Published online by Cambridge University Press: 23 May 2014
No subject has in recent years so intruded into the scholarly literature on Africa as the African worker. Labor has become a fundamental issue to those who seek to develop African economies or to revolutionize African polities. The elucidation and debate about the relationship of labor to historical and social issues is currently under way over an impressive range of places and in a number of languages. It is thus highly appropriate at this juncture to assemble some of the themes that emerge most sharply in contemporary writing on Africa.
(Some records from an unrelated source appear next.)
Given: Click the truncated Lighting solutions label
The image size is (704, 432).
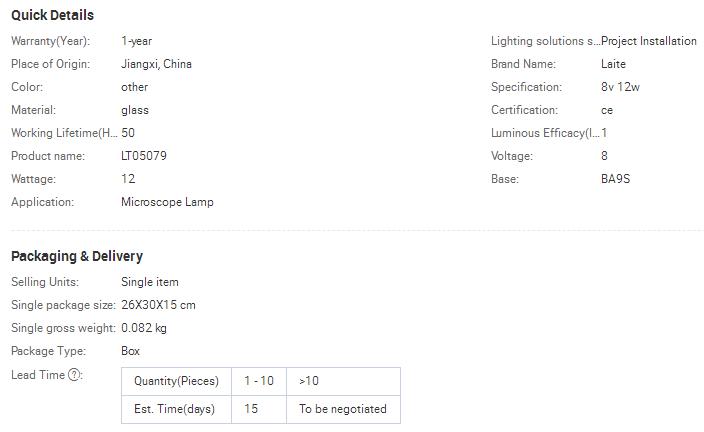Looking at the screenshot, I should [544, 41].
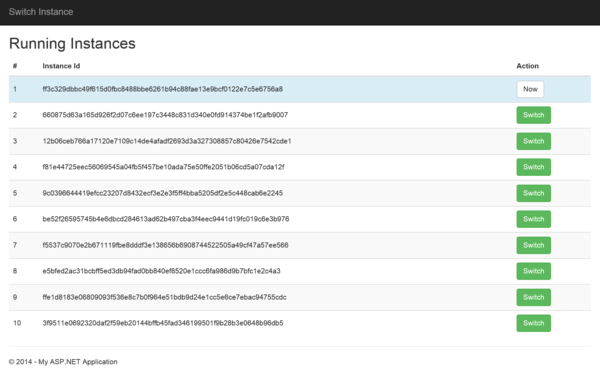The image size is (600, 371).
Task: Click the Instance Id column header
Action: click(61, 66)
A broad range of opinion would concede that the worker, when organized in the pursuit of specific objectives or as a class, necessarily takes on a special political importance. One aspect of the literature on African labor is thus political, studying in particular the organizations workers have created, their significance and direction. Whether or not such organization exists, labor has a fundamental economic role to play. In bourgeois economics, labor is generally categorized as a factor whose productivity, contribution, and wages need to be assessed to understand the broader picture. Marxist economics gives labor a fundamental position; it is from the surplus extracted from the worker that the ruling class ultimately lives while the form of extraction determines more than purely economic relationships. In particular, Marxists thus emphasize as well the broader social significance of labor. They have been responsible for introducing laborrelated questions to a broad range of historical and societal discussions typical of much recent literature on Africa.